AIM OF THE TASK. Carry over the stretch of entries below from the line containing "Task: Open the 基本设置 sidebar menu item" through the end of the entries, requests included, adding 33 to every coordinate in the answers. Leave the pictures out.

Data entries:
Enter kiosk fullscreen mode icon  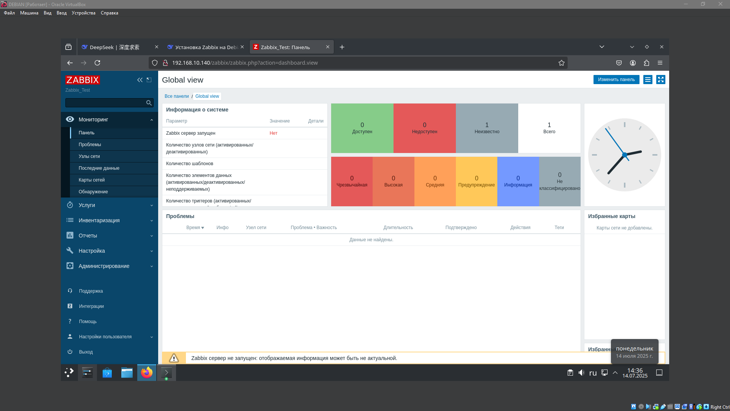(661, 80)
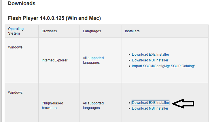Click the Browsers column header
The width and height of the screenshot is (210, 122).
(x=49, y=31)
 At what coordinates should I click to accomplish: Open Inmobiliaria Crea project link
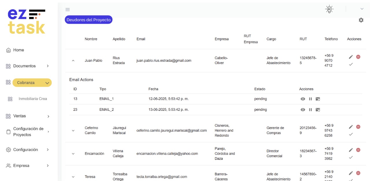tap(33, 99)
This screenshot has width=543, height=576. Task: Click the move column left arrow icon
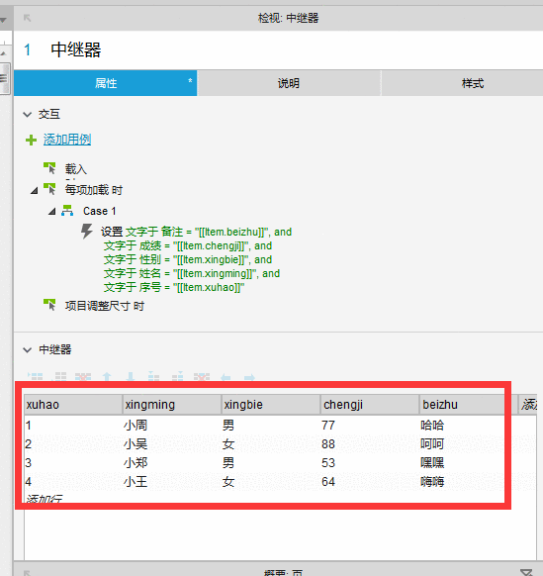point(226,377)
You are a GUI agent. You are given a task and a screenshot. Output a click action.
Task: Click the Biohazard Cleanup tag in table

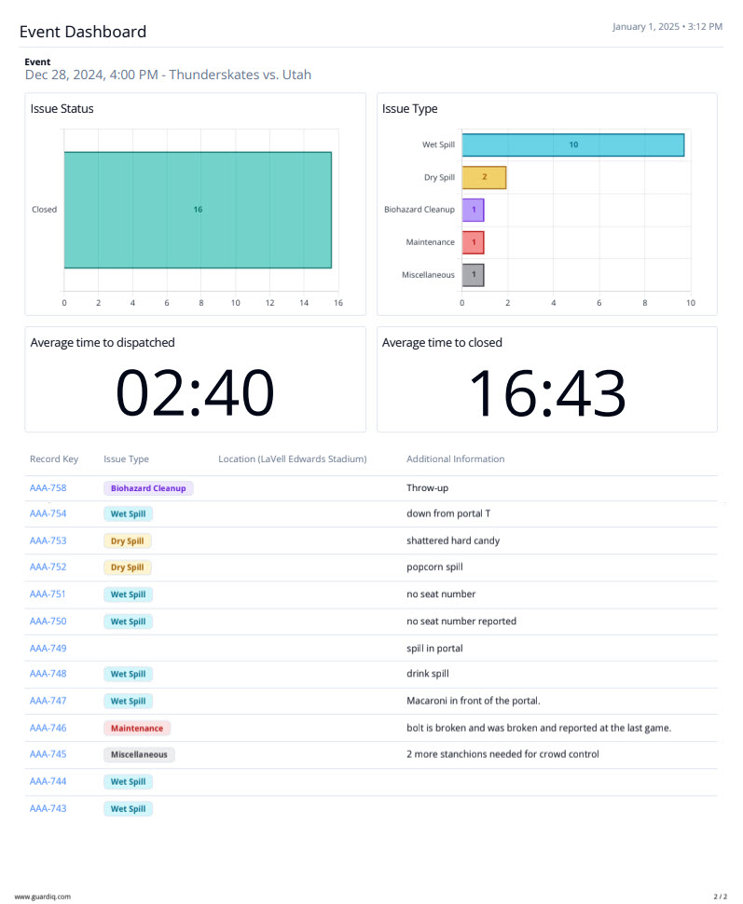(x=148, y=487)
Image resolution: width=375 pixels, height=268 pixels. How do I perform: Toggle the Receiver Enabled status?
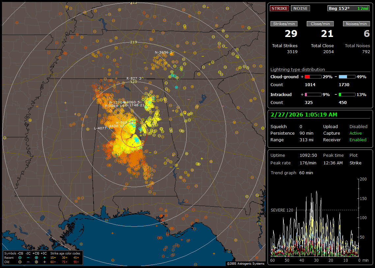pyautogui.click(x=358, y=140)
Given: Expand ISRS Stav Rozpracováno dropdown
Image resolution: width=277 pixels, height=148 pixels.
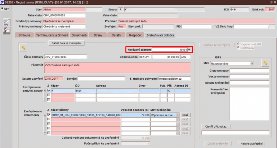Looking at the screenshot, I should [x=252, y=63].
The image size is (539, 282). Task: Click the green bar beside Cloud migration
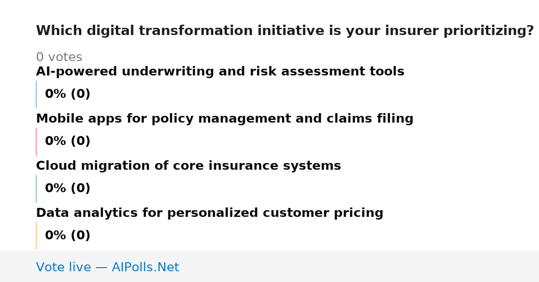point(36,189)
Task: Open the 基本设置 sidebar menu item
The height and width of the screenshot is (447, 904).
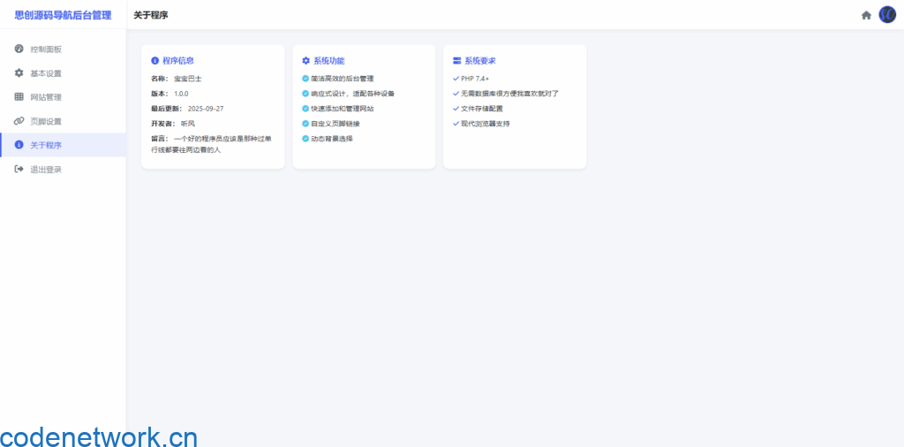Action: pyautogui.click(x=46, y=73)
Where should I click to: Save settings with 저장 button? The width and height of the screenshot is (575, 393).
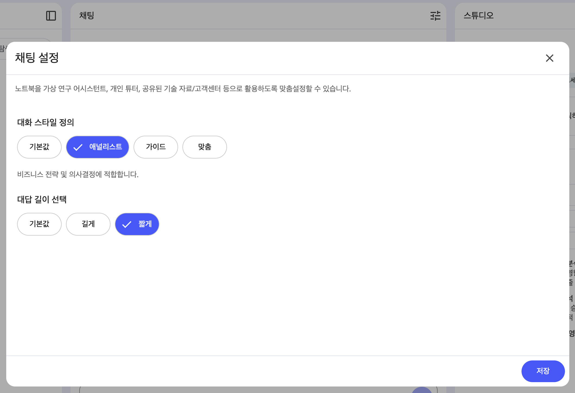(x=543, y=371)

PROBLEM SOLUTION.
Task: Open the 基本设置 sidebar menu item
The height and width of the screenshot is (447, 904).
Action: pyautogui.click(x=79, y=106)
Where should I click to: Save settings with 저장 button? The width and height of the screenshot is (575, 393).
(x=576, y=404)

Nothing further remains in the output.